_EXERCISE REQUIREMENTS:_ Write out exactly the lines below that run from the line containing "Switch to the Type tab" through the last line of the records.

Saved data entries:
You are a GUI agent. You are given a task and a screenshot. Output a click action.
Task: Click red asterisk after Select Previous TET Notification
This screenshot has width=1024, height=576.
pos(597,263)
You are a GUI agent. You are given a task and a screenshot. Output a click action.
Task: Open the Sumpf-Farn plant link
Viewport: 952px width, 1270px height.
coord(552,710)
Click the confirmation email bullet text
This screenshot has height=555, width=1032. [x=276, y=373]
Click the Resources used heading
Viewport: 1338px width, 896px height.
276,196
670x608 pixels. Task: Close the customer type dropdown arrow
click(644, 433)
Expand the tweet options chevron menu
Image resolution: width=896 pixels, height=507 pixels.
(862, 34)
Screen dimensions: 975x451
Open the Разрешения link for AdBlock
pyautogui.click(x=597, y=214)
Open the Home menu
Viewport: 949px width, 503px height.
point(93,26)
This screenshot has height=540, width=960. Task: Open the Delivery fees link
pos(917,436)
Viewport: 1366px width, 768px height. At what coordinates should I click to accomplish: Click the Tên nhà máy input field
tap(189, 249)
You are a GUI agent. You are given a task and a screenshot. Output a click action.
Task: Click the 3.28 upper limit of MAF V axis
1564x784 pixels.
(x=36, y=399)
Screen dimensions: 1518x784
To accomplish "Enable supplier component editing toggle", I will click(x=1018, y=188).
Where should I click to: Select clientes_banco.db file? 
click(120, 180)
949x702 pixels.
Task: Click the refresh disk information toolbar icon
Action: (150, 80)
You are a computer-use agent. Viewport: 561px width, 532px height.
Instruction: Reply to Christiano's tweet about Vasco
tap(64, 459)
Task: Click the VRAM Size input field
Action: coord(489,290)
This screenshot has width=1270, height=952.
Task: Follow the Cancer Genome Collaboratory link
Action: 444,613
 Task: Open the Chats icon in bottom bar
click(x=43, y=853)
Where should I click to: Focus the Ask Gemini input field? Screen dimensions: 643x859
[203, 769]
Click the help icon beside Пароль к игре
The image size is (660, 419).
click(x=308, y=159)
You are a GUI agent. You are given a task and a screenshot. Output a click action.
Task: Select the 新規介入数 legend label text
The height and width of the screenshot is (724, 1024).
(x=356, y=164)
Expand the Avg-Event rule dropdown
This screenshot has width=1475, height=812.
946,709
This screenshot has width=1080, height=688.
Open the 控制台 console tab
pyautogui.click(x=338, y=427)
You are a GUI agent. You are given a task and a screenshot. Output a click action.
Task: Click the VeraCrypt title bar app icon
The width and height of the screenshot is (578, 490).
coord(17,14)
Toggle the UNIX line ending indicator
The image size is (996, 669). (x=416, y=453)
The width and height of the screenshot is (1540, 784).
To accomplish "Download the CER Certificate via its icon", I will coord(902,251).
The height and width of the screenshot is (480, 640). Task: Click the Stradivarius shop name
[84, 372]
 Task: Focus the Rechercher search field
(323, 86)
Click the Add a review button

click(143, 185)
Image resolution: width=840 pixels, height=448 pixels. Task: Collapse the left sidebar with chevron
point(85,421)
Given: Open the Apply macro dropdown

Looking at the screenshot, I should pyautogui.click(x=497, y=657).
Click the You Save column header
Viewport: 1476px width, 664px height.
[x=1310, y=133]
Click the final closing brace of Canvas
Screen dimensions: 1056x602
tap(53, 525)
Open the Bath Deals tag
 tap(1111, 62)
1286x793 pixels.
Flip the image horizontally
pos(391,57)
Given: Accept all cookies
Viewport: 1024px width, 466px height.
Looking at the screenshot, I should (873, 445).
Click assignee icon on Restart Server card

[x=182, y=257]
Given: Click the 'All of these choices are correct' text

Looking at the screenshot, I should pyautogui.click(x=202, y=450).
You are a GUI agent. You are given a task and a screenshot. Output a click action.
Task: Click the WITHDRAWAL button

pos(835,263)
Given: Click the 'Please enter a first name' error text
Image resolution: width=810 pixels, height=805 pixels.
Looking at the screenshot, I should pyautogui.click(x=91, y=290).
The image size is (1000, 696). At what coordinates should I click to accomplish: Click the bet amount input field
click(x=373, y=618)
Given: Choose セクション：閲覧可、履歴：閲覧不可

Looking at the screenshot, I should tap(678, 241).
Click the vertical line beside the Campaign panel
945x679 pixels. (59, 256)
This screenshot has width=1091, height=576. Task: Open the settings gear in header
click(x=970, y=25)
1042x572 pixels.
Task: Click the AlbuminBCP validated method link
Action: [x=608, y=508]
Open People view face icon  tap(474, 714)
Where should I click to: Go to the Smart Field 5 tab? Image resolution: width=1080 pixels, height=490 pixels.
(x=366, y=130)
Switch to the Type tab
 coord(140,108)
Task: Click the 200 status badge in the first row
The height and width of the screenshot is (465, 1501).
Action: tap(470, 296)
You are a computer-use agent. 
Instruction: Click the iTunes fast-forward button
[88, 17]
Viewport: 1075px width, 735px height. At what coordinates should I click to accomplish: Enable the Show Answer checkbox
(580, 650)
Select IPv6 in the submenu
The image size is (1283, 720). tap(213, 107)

_SOLVED EXERCISE:_
Switch to the Type tab
 coord(140,108)
Task: Click the 200 status badge in the first row
The height and width of the screenshot is (465, 1501).
Action: tap(470, 296)
You are a computer-use agent. 
Instruction: Click the iTunes fast-forward button
[88, 17]
Viewport: 1075px width, 735px height. At what coordinates should I click to accomplish: Enable the Show Answer checkbox
(580, 650)
Select IPv6 in the submenu
The image size is (1283, 720). tap(213, 107)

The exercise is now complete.